LANSING, Mich. - After three months of a budget stalemate, the governor is working with state lawmakers to restore over $550 million in cuts to state services, including money for programs supporting children in need and sheriff patrols around the state.
The bitter and caustic remarks over the budget have given way to words of encouragement for thousands on state residents dependent on state services that the governor vetoed last October.
"We have a bipartisan agreement to move forward together and I'm happy the stalemate we were in has passed," said State Sen. Curtis Hertel, Jr. (D-Lansing) of the Senate Budget Committee.
"Today's a big day for our institution, but it's an even bigger day for the people of our state of Michigan that we can take the next step and ensure that these vetoes get restored and the funding that was originally intended to help the state is put back in," said State House Speaker Lee Chatfield (R-Levering).
As a result, $13 million will be sent to local sheriffs departments, which were facing upwards of 200 layoffs without this money.
"We have the secondary road patrols, we have the jail reimbursement, we had the rural hospitals, community isolated schools, hospitals, and public safety," said State Sen.

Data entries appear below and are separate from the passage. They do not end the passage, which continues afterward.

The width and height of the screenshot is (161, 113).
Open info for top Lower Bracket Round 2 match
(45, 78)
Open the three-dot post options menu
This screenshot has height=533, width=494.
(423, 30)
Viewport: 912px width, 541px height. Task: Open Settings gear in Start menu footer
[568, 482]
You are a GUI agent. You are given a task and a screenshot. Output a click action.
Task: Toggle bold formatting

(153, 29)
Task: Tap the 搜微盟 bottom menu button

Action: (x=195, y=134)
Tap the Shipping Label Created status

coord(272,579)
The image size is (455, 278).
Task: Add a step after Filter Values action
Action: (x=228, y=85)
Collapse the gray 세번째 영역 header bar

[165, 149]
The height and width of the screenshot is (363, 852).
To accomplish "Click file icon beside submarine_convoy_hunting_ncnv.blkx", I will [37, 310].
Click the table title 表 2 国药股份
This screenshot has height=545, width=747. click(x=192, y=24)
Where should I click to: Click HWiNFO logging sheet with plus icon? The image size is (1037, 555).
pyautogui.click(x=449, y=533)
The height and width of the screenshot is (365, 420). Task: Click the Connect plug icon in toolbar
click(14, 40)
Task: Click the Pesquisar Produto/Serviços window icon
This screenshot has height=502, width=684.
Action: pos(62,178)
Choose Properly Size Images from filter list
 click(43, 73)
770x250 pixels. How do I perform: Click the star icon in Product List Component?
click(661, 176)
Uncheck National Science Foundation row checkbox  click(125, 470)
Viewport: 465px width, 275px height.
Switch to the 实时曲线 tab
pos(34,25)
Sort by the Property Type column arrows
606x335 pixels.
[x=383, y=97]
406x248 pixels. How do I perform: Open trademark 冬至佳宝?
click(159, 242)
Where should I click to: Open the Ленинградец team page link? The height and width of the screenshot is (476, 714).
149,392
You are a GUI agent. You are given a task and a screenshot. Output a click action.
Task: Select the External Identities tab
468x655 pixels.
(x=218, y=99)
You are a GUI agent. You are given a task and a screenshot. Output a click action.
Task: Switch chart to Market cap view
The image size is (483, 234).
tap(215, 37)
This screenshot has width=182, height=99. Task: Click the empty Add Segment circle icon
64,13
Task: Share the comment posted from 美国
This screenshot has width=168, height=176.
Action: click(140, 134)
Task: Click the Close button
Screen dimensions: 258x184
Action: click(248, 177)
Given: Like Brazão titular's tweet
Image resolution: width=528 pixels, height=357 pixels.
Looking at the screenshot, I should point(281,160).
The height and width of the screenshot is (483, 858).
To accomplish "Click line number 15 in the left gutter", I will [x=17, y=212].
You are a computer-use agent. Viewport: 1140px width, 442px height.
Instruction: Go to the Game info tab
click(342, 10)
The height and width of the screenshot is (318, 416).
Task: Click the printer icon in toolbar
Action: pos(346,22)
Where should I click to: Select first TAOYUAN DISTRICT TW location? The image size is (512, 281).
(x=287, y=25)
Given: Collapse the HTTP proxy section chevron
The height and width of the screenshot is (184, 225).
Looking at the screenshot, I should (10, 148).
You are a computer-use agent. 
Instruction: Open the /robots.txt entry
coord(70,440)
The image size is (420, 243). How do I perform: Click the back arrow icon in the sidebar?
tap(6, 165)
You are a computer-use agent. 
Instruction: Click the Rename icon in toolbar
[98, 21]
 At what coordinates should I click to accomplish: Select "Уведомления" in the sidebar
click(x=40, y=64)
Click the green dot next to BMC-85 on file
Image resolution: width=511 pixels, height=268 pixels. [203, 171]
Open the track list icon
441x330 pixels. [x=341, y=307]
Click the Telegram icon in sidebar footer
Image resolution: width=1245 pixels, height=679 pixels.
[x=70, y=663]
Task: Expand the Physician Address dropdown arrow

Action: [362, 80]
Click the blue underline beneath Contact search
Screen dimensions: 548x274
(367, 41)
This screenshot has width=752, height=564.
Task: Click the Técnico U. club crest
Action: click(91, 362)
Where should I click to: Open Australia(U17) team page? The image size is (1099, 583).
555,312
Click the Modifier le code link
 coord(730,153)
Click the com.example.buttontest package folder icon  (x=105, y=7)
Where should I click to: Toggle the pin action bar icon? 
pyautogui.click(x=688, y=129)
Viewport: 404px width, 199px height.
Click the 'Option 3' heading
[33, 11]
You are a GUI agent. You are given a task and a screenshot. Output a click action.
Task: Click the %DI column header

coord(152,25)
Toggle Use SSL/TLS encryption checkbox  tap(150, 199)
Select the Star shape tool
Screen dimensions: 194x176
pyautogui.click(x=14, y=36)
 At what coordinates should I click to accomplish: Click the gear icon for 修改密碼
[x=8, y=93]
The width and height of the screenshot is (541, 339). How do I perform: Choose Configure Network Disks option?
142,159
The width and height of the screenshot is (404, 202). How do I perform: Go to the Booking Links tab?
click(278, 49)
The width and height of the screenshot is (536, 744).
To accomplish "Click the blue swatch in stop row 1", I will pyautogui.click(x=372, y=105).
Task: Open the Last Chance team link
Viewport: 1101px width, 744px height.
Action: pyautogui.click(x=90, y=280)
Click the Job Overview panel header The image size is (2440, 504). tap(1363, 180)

Jim Stamas (R-Midland).
In addition, there's $10 million to hire more corrections officers, restoring tuition grants to private college students, $4 million for veteran services, and $5 million to update the parolee tether system.
Although the governor claims she is not giving up any of her power, to many it appears she is by agreeing to give lawmakers the right to veto any changes she makes to future budgets after lawmakers pass it.
The GOP speaker argues lawmakers deserve that authority.
"I think what we've agreed upon is very good for restoring the balance of power," Chatfield said.
Lawmakers will put a ribbon on the budget on Wednesday and then, it's home for the holidays until January 8.